Dataset entries:

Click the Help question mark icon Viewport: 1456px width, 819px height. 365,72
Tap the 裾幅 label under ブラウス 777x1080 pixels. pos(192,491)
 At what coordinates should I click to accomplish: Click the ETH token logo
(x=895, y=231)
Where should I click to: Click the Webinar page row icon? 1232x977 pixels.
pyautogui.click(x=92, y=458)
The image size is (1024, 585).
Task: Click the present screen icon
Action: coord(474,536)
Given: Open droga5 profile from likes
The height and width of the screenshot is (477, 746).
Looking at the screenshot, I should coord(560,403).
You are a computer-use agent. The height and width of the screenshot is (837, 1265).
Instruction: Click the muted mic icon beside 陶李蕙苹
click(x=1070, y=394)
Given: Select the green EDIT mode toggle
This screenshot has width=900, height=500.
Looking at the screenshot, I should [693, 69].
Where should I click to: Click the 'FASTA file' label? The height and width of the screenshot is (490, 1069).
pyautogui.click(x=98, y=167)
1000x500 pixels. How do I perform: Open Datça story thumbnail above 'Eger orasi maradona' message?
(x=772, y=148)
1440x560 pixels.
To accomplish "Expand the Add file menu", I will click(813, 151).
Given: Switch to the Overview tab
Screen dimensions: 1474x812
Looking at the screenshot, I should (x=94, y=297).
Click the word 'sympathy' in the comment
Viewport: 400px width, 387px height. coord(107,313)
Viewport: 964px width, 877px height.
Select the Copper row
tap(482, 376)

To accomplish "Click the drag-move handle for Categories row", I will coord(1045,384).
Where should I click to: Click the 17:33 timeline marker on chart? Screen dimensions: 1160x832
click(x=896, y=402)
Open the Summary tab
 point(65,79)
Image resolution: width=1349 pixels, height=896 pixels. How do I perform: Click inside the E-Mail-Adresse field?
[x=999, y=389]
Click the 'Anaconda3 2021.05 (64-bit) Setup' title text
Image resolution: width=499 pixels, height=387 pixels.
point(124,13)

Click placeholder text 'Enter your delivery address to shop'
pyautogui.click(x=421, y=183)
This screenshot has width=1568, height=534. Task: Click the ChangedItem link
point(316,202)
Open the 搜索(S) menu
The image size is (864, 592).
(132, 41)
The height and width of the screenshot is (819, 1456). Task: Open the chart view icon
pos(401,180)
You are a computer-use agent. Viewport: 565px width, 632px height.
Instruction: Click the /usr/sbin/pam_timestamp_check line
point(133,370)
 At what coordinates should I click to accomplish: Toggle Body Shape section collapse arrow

### WHAT THE TASK ASKS
Whenever the string "agent" shows up in a line of the records, copy that line.

### RESULT OF THIS TASK
You are a computer-use agent. The height and width of the screenshot is (837, 1265).
You are a computer-use agent. Viewport: 565px width, 632px height.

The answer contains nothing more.